STATE OF MICHIGAN COURT OF APPEALS
Dec 18, 2014
No. 318406 (Mich. Ct. App. Dec. 18, 2014)

Opinion

No. 318406

12-18-2014

LINDA KIRKMAN, Plaintiff-Appellant, v. MARY ANN ELLIS, Defendant-Appellee.


UNPUBLISHED Oakland Circuit Court
LC No. 2012-130461-NI
Before: O'CONNELL, P.J., and BORRELLO and GLEICHER, JJ. PER CURIAM.

The inaptly named "Magnum," a 20-pound Shetland sheep dog standing less than knee high, jumped on a kitchen door at his owner's home. Unfortunately, plaintiff Linda Kirkman, a guest in the home, stood in the doorway. The door struck Kirkman's back and she fell down several steps, fracturing her leg. Kirkman sued Magnum's owner, defendant Mary Ann Ellis, alleging that Ellis negligently failed to restrain and supervise Magnum during Kirkman's visit.

The trial court granted summary disposition to Ellis, ruling that the dog had no "dangerous propensity" warranting isolation or any other protective measures when house guests were present. We agree with the trial court that Magnum's typical canine jumping behavior did not render him a dangerous animal, and affirm.

I. BACKGROUND FACTS AND PROCEEDINGS

The evening of Kirkman's injury began with a birthday party for Kirkman's and Ellis's mutual granddaughter. Kirkman and the other party guests gathered at Ellis's home for cake and ice cream. Kirkman had visited the home on previous occasions and was acquainted with Magnum.

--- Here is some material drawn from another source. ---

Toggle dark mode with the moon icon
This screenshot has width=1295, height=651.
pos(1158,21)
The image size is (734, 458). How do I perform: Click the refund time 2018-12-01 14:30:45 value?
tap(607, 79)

According to Ellis, Magnum was a "lap dog" allowed to roam freely throughout her home. Although Ellis conceded that Magnum was "not friendly" to strangers, she claimed that he never jumped on people. Magnum did, however, occasionally jump on the kitchen door. Ellis explained: "I think he did it for the fun of it. If he was to walk into this kitchen and this door would be open, it wouldn't surprise me if he pushed it closed." Ellis maintained that Magnum's door-jumping escapades had never before knocked the door into anyone.

Magnum died following a veterinary procedure unrelated to this case.

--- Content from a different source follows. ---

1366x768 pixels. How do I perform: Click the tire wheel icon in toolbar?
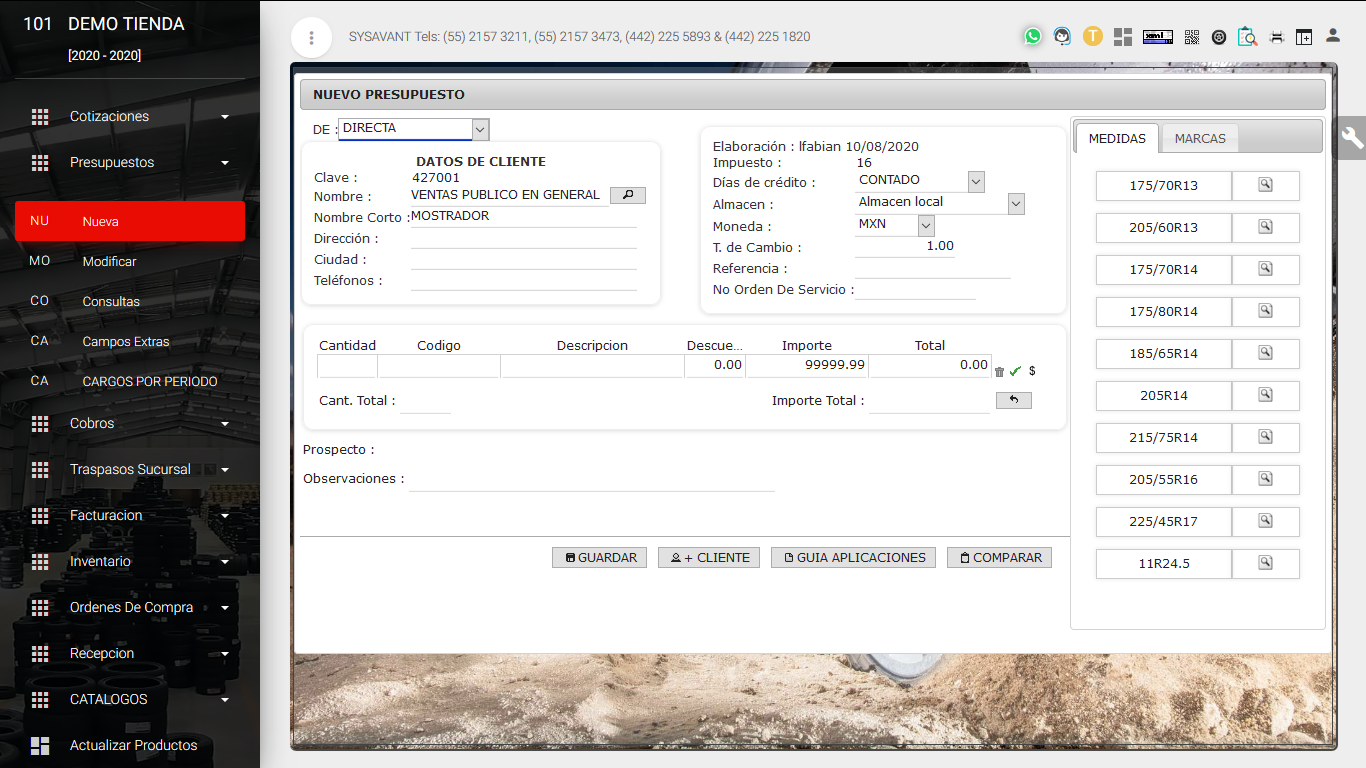tap(1219, 37)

Kirkman described Magnum as "[s]kittish," elaborating, "[I]t just sort of stayed back and watched you and growled a little but didn't come near me." Kirkman recounted that Magnum laid by Ellis's feet "all the time and she'd pet it." As she was leaving Ellis's house on the day of the accident, Kirkman claimed that Magnum jumped on the door leading from the kitchen to a short stairway, which "slapped me in the rear end and flung me down the rest of the stairs."

Kirkman's complaint asserts that Michigan's dog-bite statute, MCL 287.351, imposes strict liability for Magnum's conduct. Additionally, the complaint charges that Ellis negligently (1) failed to take reasonable precautions to prevent the dog from knocking Kirkman down the stairs, (2) failed to adequately restrain, leash, cage or otherwise secure the dog despite knowledge of the dog's "prior vicious propensities," (3) allowed the dog "to attack a member of the public by failing to adequately restrain such dog," and (4) failed to train, tend, and supervise the dog. Following discovery, Ellis sought summary disposition under MCR 2.116(C)(10), contending that no evidence supported that Magnum had previously displayed unusually aggressive tendencies or an abnormally violent disposition.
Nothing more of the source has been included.